Mary Earps Joins London City Lionesses: A Game-Changer for WSL
Mary Earps is coming home. Not to Manchester United, not to the England goal, but to a project determined to rattle the established order of the Women’s Super League.
London City Lionesses have landed one of the game’s defining modern goalkeepers on a two-year deal, prising the 33-year-old away from Paris St‑Germain and planting a serious marker in the WSL.
This is not a sentimental lap of honour. Earps is signing up for a fight.
A statement move from a rising club
London City finished sixth in their debut WSL campaign in 2025-26. Respectable. Solid. Not enough for owner Michele Kang.
Now comes the escalation.
Earps arrives after two seasons in France, where she made 22 league appearances this term and kept 12 clean sheets as PSG finished third, 13 points behind Lyon. Those numbers still speak of a goalkeeper operating at an elite level, commanding a back line in a league where mistakes are punished ruthlessly.
Her decision to swap a Champions League regular for an ambitious London side tells you plenty about the Lionesses’ intent. They are not simply aiming to survive. They are trying to accelerate.
“I feel the club aligns with what I stand for. I can't wait to get started and to get down to business,” Earps said, her words echoing the tone of a player who has no interest in easing into the twilight of her career.
Earps the standard-bearer
Two-time Fifa Best Goalkeeper of the Year. The backbone of England’s Euro 2022 triumph. A central figure in the run to the 2023 World Cup final. A first major club trophy with Manchester United in 2024, lifting the Women’s FA Cup. The mural outside Old Trafford is not nostalgia; it is recognition.
Earps’ international retirement in 2025 closed one chapter but did not dim her presence. Her book, released in November, triggered weeks of debate and dominated headlines, underlining her influence far beyond the penalty area. She has become one of the most recognisable and outspoken figures in the English game.
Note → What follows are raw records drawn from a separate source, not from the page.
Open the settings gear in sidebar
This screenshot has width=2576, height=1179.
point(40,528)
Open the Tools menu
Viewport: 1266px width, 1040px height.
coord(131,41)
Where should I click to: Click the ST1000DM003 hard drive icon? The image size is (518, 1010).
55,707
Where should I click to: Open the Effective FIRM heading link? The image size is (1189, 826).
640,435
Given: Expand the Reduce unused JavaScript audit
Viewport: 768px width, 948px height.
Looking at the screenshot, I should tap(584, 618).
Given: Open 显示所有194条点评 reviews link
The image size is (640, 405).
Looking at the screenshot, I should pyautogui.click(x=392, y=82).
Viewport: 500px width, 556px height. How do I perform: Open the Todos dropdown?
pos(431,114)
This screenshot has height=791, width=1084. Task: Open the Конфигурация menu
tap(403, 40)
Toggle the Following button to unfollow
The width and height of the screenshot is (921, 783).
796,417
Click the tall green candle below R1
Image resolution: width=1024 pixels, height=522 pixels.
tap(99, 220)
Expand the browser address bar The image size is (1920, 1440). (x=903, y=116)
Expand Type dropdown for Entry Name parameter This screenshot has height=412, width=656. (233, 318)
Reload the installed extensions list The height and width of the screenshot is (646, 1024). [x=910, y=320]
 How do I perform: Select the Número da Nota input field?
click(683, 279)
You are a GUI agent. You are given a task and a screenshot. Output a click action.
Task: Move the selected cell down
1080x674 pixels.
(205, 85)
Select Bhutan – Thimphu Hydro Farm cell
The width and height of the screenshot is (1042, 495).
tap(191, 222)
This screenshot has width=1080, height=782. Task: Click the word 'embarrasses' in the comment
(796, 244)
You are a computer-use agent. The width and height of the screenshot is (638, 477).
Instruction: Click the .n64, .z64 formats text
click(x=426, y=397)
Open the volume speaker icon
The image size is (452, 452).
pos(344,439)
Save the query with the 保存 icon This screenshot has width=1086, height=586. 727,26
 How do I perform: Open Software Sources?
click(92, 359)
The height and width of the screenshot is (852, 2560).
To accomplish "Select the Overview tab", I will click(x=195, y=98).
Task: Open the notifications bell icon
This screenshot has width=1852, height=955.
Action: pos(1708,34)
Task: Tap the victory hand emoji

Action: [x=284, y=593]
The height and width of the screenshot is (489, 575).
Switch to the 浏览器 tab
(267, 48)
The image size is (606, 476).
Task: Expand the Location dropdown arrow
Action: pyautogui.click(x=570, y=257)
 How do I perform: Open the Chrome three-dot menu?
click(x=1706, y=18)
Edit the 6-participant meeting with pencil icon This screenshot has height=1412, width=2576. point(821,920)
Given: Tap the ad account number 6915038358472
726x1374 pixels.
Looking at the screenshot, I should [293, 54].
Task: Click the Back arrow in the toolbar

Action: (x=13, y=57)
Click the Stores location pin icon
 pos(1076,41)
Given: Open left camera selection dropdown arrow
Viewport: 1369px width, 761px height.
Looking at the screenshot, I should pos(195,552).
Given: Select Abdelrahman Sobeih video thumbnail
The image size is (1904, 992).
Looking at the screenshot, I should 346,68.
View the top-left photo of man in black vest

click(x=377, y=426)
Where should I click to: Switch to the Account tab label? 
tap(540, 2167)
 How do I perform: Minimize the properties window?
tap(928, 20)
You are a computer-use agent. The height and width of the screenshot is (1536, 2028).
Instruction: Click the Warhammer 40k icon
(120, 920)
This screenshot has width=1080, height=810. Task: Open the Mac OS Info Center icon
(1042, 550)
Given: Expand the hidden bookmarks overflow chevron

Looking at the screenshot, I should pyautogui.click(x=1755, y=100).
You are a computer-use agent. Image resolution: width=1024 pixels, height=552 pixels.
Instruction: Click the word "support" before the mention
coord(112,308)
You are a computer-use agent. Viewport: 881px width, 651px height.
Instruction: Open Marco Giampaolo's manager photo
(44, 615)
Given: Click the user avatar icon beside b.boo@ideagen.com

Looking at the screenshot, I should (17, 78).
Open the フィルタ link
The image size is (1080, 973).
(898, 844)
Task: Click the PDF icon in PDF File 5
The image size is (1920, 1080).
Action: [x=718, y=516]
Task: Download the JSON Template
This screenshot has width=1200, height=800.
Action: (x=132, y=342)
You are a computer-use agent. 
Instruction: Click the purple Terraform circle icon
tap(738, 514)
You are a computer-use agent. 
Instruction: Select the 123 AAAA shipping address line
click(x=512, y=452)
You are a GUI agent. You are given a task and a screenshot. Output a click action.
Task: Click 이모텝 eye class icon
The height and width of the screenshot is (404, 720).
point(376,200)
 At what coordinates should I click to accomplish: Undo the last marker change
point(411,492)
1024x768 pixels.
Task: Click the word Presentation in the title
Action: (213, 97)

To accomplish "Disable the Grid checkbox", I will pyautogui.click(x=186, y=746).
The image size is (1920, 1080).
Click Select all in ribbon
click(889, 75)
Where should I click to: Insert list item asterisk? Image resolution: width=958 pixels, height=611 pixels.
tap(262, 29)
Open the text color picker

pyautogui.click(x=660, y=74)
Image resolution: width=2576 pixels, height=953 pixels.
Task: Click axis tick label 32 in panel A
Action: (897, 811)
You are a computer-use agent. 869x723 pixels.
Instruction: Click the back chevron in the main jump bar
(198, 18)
Yet on her return to Old Trafford in the Women’s Champions League earlier this season, the reaction cut through the noise. A warm applause from the United support at full-time, an acknowledgement of what she gave the club and what she helped build. The mural, the ovation, the honours – they follow her into this new dressing room.
London City are not just signing a goalkeeper. They are signing a standard.
“The club's values represent what I want to represent and they are passionate about what I want to achieve,” she said. “All the conversations have been really positive and every time I spoke with the club I wanted to hear more.”
The Kang project gathers pace
Kang’s backing has already altered the Lionesses’ trajectory. The next phase is about profile and power.
The club is not hiding its ambition in this transfer window. As Earps heads back to England, London City are set to sign Spain defender Mapi Leon and remain in talks with two-time Ballon d'Or winner Alexia Putellas after her departure from Barcelona. Those are the sort of names usually linked with the traditional giants, not a second-year WSL outfit.
Inside the training ground, the message is clear: this is not a gentle build. It is a push.
“The vision and ambition, including the new training facility, is incredible and I'm looking forward to seeing that develop,” Earps said. “It shows what our owner Michele [Kang] and everyone at the club want to do in terms of really going for it.
“It's about putting a marker down and saying we want to be competitive in a short space of time.”
A new facility, marquee signings, a spine built around proven winners – the architecture of a challenger is taking shape.
No illusions about the WSL
Earps knows exactly what she is walking into. Five years at Manchester United, more than 100 appearances, and the grind of trying to turn a growing club into a trophy-winning side have left their mark. The WSL is unforgiving. There are no shortcuts.
“I feel I still have so much left to give to the game and that's exactly why I chose London City,” she said. “It won't be easy – the WSL is extremely competitive. The team had a brilliant 2025-26 season finishing mid-table in their first season, now it's about climbing the table and working towards finishing as high as possible.”
That is the challenge: transform a mid-table debut into something sharper, more dangerous. Earps will be the last line of defence, but also one of the loudest voices, driving standards from the back.
The Lionesses have made their move. They have their leader in goal, a new facility on the way, and a transfer strategy aimed squarely at the top. The question now is simple: how quickly can this project crash the WSL’s established hierarchy?